When We Judge, We Forget Ourselves

Hey y’all, there is a danger in searching for the flaws or ‘red flags’ in one another, whether friendships or relationships. In the words of Jackie Hill Perry, “We are all broken jars of clay.” In today’s society, we enter into platonic and romantic relationships searching for the red flags, the inconsistencies, descrepancies, or the incompatibility. I’m not saying do not ensure you and the individual are in alignment, but I’m saying not to be hyper-focused on someone’s flaws. When you enter into a dynamic searching for the negative, you are missing the gold within the person. I remember when I was in a marriage class and they said that marriage is making the choice that even though you see all of this dirt, you have to choose to see the gold within your partner (like gold mining). In your day to day with your spouse you see the flaws, you see the areas of improvement, but to have a successful marriage you must choose each day to see the gold underneath the dirt. As a human we all have dirt, we all are made of dirt, and we came from dirt. We all have wickedness and wicked ways, yet these ways, don’t necessarily mean, they are red flags or attributes to your character, but are areas where we missed the mark. The thing about missing the mark is that eventually you can get on a good foot, you can turn it around, even if it’s not perfection. 

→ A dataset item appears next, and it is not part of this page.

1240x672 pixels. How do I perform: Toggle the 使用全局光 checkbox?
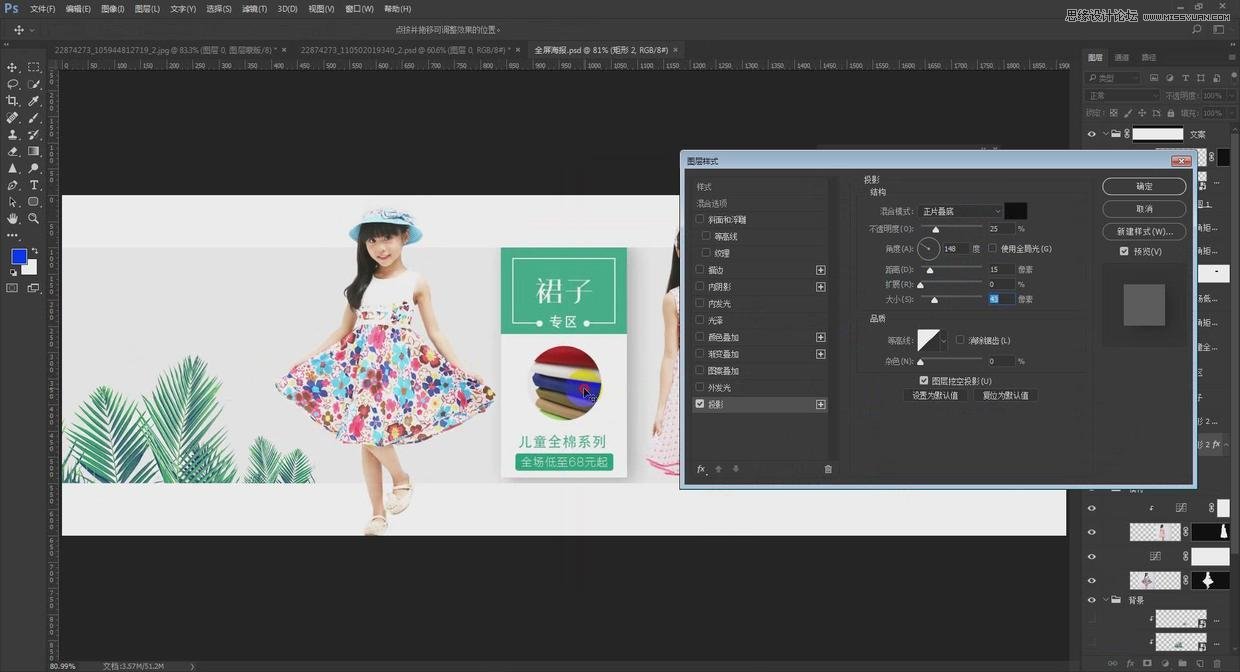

‘There is nothing more deceitful than the heart of man; who can understand it? Man’s heart is sick, in need of healing.’

Jeremiah 17:9 TPT

I’m thankful that God is not like man. We see on social media the pop the balloon, the negative relationship podcasts, and other things that continue to break down one another. We are constantly searching for the flaw in one another when the Word specifically says,

‘For you’ll be judged by the same standard that you’ve used to judge others. The measurement you use on them will be used on you. Why would you focus on the flaw in someone else’s life and fail to notice the glaring flaws of your own? Or “Why do you see a speck in your brother’s eye but fail to see the beam of wood sticking out of your own eye?” How could you say to your friend, ‘Let me show you where you’re wrong,’ when you’re guilty of even more?’


Matthew 7:2-4 TPT

I just want to urge us to look at those in our lives through the lens of the Father, with care, compassion, and love. I’m not talking about toxic connections, but those you can truly see that have the fruit of the Spirit; Godly connections. We are all flawed, broken jars of clay, and we should make room for others to maintain their humanity, not expecting perfection from anyone other than the Father. That is a weight too heavy for any mortal man to bear. When we see a flaw in someone, may we begin to analyze ourselves and ask God to test our hearts. The very thing that may be frustrating you may be the very thing that God wants to use to transform you and grow you.

‘Tolerate the weaknesses of those in the family of faith, forgiving one another in the same way you have been graciously forgiven by Jesus Christ. If you find fault with someone, release this same gift of forgiveness to them. For love is supreme and must flow through each of these virtues. Love becomes the mark’


Colossians 3:13-14 TPT


Remember, when you treat people as disposable or replaceable, you make the mistake that you will have the opportunity to meet another like them again.